His forte, though, was running straight ahead, picking up anywhere from four to eight yards per attempt.

Wolford, Smith’s head coach all throughout high school, described him as “always your go-to guy.”

“Bruce ended up becoming our workhorse over the last couple of years,” said Wolford. “He’s a very hard runner, and at first, it was all north and south with Bruce. He would look for people to try and run over. But he developed some skills where he could make cuts and things like that. He ended up becoming a runner that could break the long one for you.”

And, Wolford knows a thing or two about being a running back at Jackson.
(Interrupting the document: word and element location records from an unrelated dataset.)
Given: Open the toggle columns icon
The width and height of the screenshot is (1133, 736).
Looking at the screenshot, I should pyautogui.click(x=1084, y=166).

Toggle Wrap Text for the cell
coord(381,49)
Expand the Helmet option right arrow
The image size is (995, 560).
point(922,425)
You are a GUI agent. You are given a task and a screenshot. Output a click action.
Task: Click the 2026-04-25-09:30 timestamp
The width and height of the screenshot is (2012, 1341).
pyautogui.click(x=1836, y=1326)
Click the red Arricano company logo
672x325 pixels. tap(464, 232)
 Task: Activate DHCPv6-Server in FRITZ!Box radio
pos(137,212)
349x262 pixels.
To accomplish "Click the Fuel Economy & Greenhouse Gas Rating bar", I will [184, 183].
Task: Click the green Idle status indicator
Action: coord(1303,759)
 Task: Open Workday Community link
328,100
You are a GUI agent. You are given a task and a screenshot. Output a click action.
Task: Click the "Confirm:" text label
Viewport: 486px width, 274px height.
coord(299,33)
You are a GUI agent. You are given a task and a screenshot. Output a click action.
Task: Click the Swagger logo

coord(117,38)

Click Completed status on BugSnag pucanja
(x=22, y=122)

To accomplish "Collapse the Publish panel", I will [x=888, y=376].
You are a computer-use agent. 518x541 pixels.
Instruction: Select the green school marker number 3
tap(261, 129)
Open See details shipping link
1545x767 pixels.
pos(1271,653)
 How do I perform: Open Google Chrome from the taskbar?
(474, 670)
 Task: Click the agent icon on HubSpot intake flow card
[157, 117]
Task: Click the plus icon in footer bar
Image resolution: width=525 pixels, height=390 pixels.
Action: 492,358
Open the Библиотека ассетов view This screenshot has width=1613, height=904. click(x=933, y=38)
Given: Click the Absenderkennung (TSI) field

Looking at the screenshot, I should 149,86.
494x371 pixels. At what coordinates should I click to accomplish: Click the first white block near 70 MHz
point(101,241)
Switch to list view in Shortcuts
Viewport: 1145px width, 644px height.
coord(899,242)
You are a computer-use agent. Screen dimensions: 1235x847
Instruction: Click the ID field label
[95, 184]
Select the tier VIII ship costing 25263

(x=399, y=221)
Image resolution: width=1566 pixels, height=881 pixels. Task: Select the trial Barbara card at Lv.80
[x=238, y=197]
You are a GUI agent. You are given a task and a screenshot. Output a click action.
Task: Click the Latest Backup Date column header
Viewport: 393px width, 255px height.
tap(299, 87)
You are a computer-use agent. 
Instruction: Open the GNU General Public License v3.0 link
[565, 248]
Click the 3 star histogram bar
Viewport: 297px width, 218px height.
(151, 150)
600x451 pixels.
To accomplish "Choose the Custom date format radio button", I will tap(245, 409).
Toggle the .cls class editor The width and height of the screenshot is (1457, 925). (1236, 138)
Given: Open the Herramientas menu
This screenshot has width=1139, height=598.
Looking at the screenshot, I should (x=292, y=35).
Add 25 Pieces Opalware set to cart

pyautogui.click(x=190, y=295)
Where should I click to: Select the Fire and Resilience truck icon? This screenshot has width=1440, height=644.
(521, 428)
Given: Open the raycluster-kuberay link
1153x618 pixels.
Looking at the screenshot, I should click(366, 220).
He is the school’s all-time leading rusher.

Smith said he was also interested in Kentucky Christian University, where three Ironmen — William Tomblin, Greg James and Koty Bowling — have already announced their intention to play.

Tomblin, a standout lineman, and James, were two of Smith’s primary blockers in the Ironmen’s run-oriented offense.

However, Smith said that the Eagles’ offense is “pretty much the spread.”

“They run probably 60-40 (percent) pass to the run,” he explained. “I like running the ball a lot, so we’ll see what happens. Hopefully, I’ll be playing running back or receiver, considering my size and everything. But anywhere where I can get on the field is what I want to do.”

He also discussed the difference in formations from Jackson’s running game.

“They won’t run the I-formation very much, they’ll spread the field out,” said Smith. “They usually have a one-back set. They have wingbacks on the sides which run sweeps.”

As for major adjustments, Smith said the speed of the game will be much faster at the college level.

“The speed of the game will definitely be increased, and the competition will be greater,” he said. “It’s harder to run against bigger, faster guys.”

But Smith, who has started since his sophomore season, was one who improved as his career progressed.

“We knew Bruce, even coming in as a sophomore, was going to be a pretty special player for us,” said Wolford. “We knew he could play pretty much anywhere for us. We moved him to fullback last year, and he probably ended up carrying the ball about 20 times a game. Anytime somebody carries the ball 20 times a game, you know they can take a beating and keep going. He’s a guy that never stopped working hard, and that’s why we were able to see the improvement that we did with him.”

Defensively, Smith started out at safety, but made the move to inside linebacker as a junior and outside backer as a senior.

In addition to Honorable Mention all-Ohio honors, Smith was a two-time all-district player and two-time all-Southeastern Ohio Athletic League performer.

He said he was looking at Capital University and Ohio Wesleyan University as well.

But, he decided upon Morehead State.

Wolford said that whichever school landed Smith, they are getting “pretty much the total package in my eyes.”

“He’s a fantastic person number one, and we haven’t had anyone in the last four years that has worked as hard as Bruce has,” said Wolford. “And he’s just a great player, both offensively and defensively.”

Smith summarized his four years as an Ironman, which included a 7-3 season as a sophomore, and back-to-back 6-4 regular seasons the last two falls.

Jackson qualified for the Division III, Region 12 playoffs his junior campaign.

“My four years of high school ball was probably the best experience I’ve ever had,” said Smith.

But now it’s on to Morehead State, and taking flight with the Eagles.

Smith said he was undecided on an exact major, but wants to explore the medical field.